* Exercise prompt *
Copy the entries below word for word, everything from the line containing "Image resolution: width=936" down to the line containing "The width and height of the screenshot is (1055, 1938).", including both of those lines.

* Exercise data *
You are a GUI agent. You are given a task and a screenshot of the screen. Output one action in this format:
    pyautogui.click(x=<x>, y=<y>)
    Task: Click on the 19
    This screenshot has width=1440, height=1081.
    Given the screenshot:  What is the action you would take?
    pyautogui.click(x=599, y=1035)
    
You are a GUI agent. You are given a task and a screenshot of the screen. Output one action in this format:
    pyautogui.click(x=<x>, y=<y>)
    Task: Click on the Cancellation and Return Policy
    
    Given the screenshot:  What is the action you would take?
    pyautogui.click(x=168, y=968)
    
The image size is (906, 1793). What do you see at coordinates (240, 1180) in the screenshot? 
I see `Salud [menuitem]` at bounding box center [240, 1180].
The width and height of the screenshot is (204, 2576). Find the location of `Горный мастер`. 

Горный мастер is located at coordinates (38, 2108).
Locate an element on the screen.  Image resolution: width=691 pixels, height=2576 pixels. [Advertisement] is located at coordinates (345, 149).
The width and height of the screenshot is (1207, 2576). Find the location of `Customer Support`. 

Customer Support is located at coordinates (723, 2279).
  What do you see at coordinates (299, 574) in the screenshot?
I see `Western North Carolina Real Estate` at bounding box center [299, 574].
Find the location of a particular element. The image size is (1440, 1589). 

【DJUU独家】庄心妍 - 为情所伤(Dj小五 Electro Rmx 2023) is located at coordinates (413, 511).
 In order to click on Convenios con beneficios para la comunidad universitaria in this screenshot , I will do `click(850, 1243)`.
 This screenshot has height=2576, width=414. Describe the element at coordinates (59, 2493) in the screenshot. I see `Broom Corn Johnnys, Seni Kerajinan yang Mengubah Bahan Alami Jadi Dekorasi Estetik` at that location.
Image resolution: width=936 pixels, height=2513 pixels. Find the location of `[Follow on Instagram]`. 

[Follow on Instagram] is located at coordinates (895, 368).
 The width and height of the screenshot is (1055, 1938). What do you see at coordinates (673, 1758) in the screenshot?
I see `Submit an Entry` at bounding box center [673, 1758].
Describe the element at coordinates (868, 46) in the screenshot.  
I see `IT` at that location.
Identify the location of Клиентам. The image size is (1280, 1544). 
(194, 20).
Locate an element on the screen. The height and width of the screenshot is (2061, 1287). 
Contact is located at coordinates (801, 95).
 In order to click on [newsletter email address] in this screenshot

* Expected answer *
Image resolution: width=936 pixels, height=2513 pixels. Find the location of `[Follow on Instagram]`. 

[Follow on Instagram] is located at coordinates (895, 368).
 The width and height of the screenshot is (1055, 1938). What do you see at coordinates (673, 1758) in the screenshot?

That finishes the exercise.